Table 1: performance comparison of the present invention with other 3-algorithm

Claims

1. A method for identifying a cancer driver gene based on machine learning and multiple statistical principles, comprising the steps of:

(1) data are put into a standard format: the input data format is required to be a mutation annotation file format commonly used in genome map engineering, or a file containing 7 key data: the 1 st column is the name of the gene, the 5 th column is the chromosome number of the gene, the 6 th column is the initial position of the mutant gene sequence, the 9 th column is the classification of the gene mutation, the 11 th column is the normal reference sequence corresponding to the mutant gene sequence, the 13 th column is the mutant gene sequence, and the 16 th column is the sample number of the gene mutation;

represents the number of possible t-type synonymous mutations on the g gene,

and

wherein,

p is the total number of samples;

(3) statistical examination of cancer driver genes: performing hypothesis test on each gene to judge whether a certain gene is a driving gene; for the suspectedTest gene g, proto-hypothesis is H₀:α_g1＝…＝α_gTT is the total number of mutation types, alternative hypothesis is 0

Test statistics

And (4) testing for scores:

wherein,

for genes not in the training data, the weight is the mean of the weights of the training genes;

(4) monte carlo simulation statistics distribution: in the score test in the step (3), under the condition that the sample size is large enough, the theoretical distribution of the statistics is standard normal distribution; because the mutation frequency of the gene is very low, the number of samples with mutation of a certain gene is very small, and the actual distribution of the statistic does not meet the standard normal distribution, the probability of calculating the statistic by manually simulating the distribution of the statistic is needed; due to the fact that

Obeying the poisson distribution, mutation data were artificially generated according to the following distribution:

wherein

The data is generated for the purpose of simulation,

is β_pgtAn estimated value of (d); substituting the simulation data into a test statistic formula to obtain simulation distribution, substituting the real data into statistic to calculate a real statistical value, and obtaining a statistical significance Q value according to the simulation distribution;

(5) adjusting the Q value: adjusting the significance Q value of each gene, namely Q, according to the Benjamini-Hochberg method_adjvalue (Qvalue G/r), wherein Q_adjvalue is the adjusted Q value, Qvalue is the original Q value, G is the total number of genes subjected to hypothesis testing, and r is the serial number of all genes arranged in descending order of their Q values; genes with significant Q values within the threshold range are driver genes.
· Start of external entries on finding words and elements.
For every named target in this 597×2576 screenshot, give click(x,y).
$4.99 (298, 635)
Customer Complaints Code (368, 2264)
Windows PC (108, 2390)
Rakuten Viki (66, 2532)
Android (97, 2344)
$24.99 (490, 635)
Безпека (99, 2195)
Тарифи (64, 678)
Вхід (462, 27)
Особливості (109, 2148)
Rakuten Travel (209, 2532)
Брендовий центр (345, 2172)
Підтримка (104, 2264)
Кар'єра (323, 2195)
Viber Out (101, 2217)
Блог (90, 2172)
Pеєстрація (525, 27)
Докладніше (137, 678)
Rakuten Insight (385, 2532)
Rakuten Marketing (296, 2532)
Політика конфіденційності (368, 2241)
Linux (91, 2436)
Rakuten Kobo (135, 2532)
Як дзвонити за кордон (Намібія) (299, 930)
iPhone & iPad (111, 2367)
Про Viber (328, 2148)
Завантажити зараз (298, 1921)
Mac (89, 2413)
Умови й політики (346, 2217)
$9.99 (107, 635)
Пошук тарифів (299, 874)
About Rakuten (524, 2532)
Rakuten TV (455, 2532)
2. The method of claim 1, wherein the method comprises the steps of: the data in the step (1) are obtained from genome map engineering TCGA.

3. The method of claim 1, wherein the method comprises the steps of: and (2) generating data in the step (1) by using an Illumina sequencer.
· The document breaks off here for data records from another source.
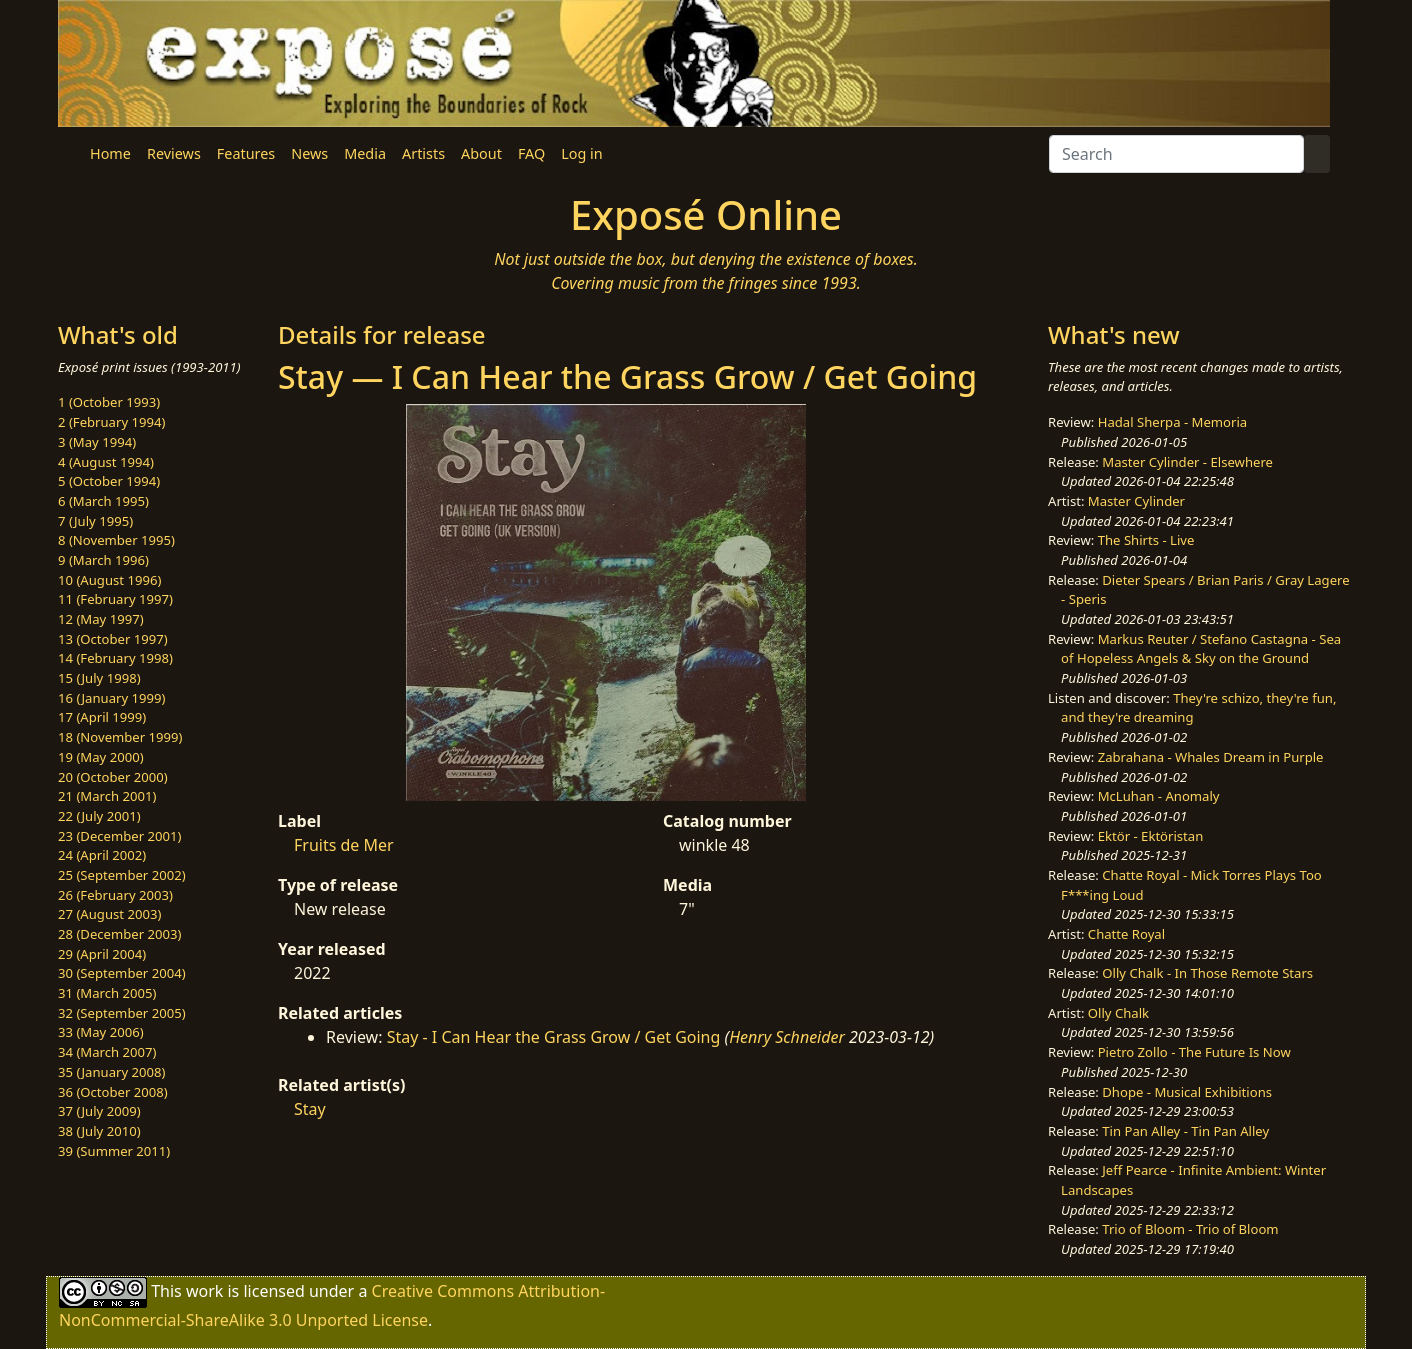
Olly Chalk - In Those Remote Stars (1207, 973)
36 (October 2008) (113, 1092)
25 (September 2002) (122, 875)
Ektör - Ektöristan (1151, 836)
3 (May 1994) (97, 442)
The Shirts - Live (1146, 540)
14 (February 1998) (115, 658)
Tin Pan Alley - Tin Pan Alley (1185, 1131)
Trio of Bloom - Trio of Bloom (1190, 1229)
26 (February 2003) (115, 895)
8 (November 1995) (116, 540)
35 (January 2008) (111, 1072)
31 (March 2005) (107, 993)
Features (246, 153)
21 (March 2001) (107, 796)
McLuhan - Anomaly (1159, 796)
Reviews (174, 153)
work (204, 1291)
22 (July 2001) (99, 816)
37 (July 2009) (99, 1111)
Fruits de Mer (344, 845)
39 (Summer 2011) (114, 1151)
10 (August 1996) (109, 580)
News (309, 153)
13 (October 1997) (113, 639)
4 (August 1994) (106, 462)
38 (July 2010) (99, 1131)
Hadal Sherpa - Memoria (1172, 422)
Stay (310, 1109)
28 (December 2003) (119, 934)
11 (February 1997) (115, 599)
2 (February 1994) (111, 422)
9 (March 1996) (103, 560)
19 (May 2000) (101, 757)
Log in (581, 153)
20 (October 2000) (113, 777)
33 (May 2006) (101, 1032)
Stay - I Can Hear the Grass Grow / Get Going (554, 1037)
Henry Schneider (787, 1037)
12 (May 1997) (101, 619)
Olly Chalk (1118, 1013)
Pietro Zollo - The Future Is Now (1194, 1052)
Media (365, 153)
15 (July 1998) (99, 678)
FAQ (531, 153)
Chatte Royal (1126, 934)
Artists (423, 153)
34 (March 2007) (107, 1052)
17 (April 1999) (102, 717)
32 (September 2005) (122, 1013)
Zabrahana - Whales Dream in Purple (1211, 757)
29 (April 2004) (102, 954)
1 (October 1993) (109, 402)
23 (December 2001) (119, 836)
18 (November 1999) (120, 737)
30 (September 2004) (122, 973)
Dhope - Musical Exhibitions (1187, 1092)
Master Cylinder (1136, 501)
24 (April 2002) (102, 855)
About (481, 153)
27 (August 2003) (109, 914)
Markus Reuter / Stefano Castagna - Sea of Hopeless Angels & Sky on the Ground (1201, 649)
4. The method of claim 1, wherein the method comprises the steps of: the data sorting tool software in the step (1) comprises R software.
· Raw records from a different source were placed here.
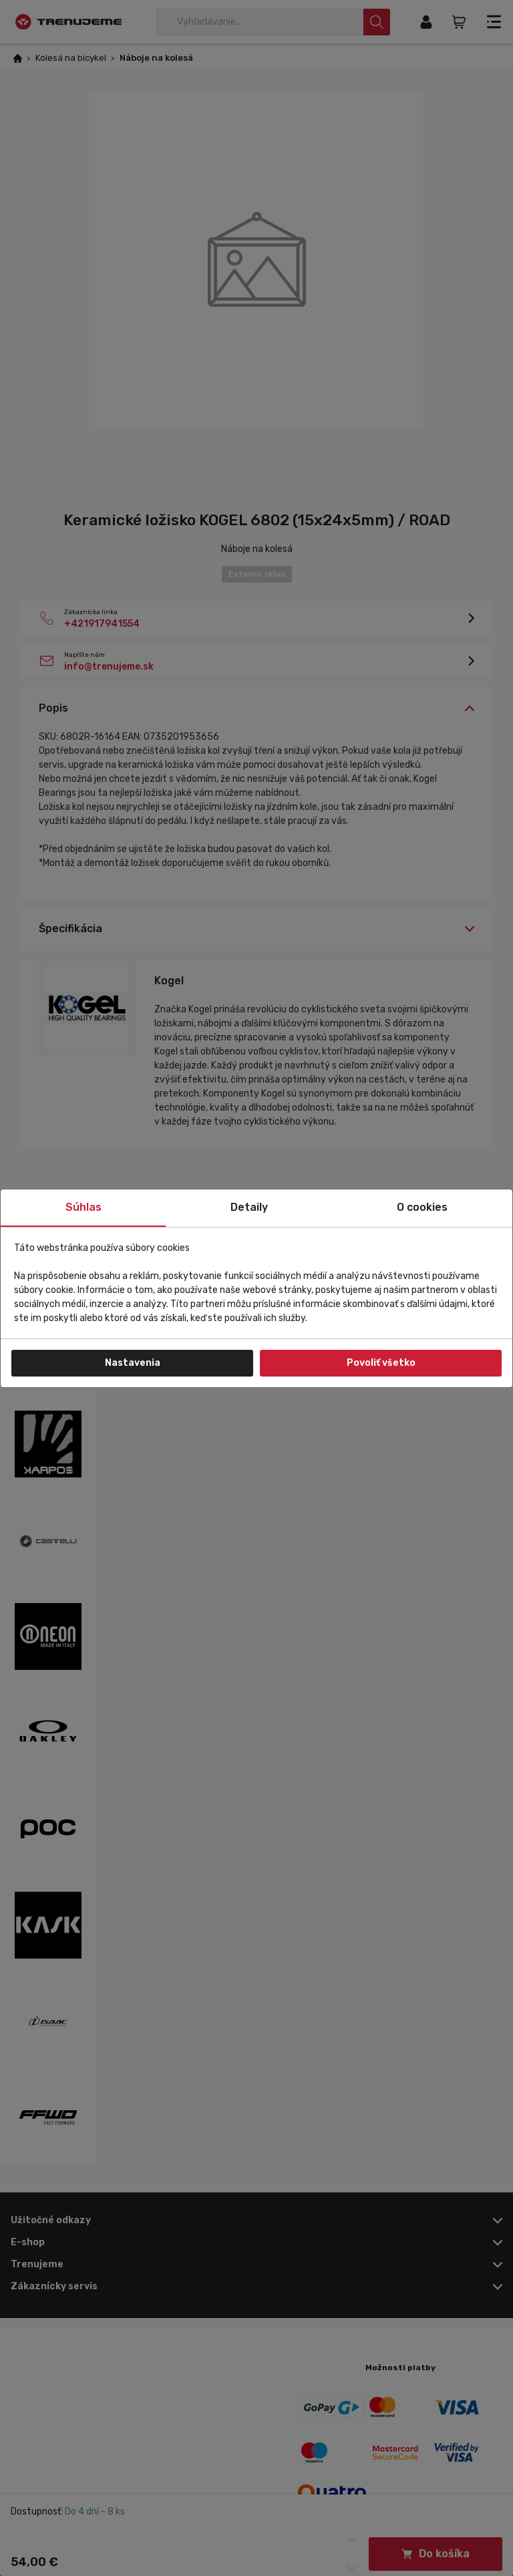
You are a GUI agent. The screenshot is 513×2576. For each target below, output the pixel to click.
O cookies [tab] (422, 1207)
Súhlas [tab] (83, 1207)
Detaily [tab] (249, 1207)
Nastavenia (132, 1363)
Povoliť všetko (381, 1363)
5. The method of claim 1, wherein the method comprises the steps of: the mutation types in the step (2) comprise missense mutation, nonsense mutation, mutation for preventing translation from normally stopping, shear site mutation, transcription initiation site mutation and insertion deletion mutation.

6. The method of claim 1, wherein the method comprises the steps of: the sample in the step (2) is from lung cancer, cervical cancer, breast cancer and ovarian cancer.

7. The method of claim 1, wherein the method comprises the steps of: the threshold value of the significance Q value in the step (5) is 0.05.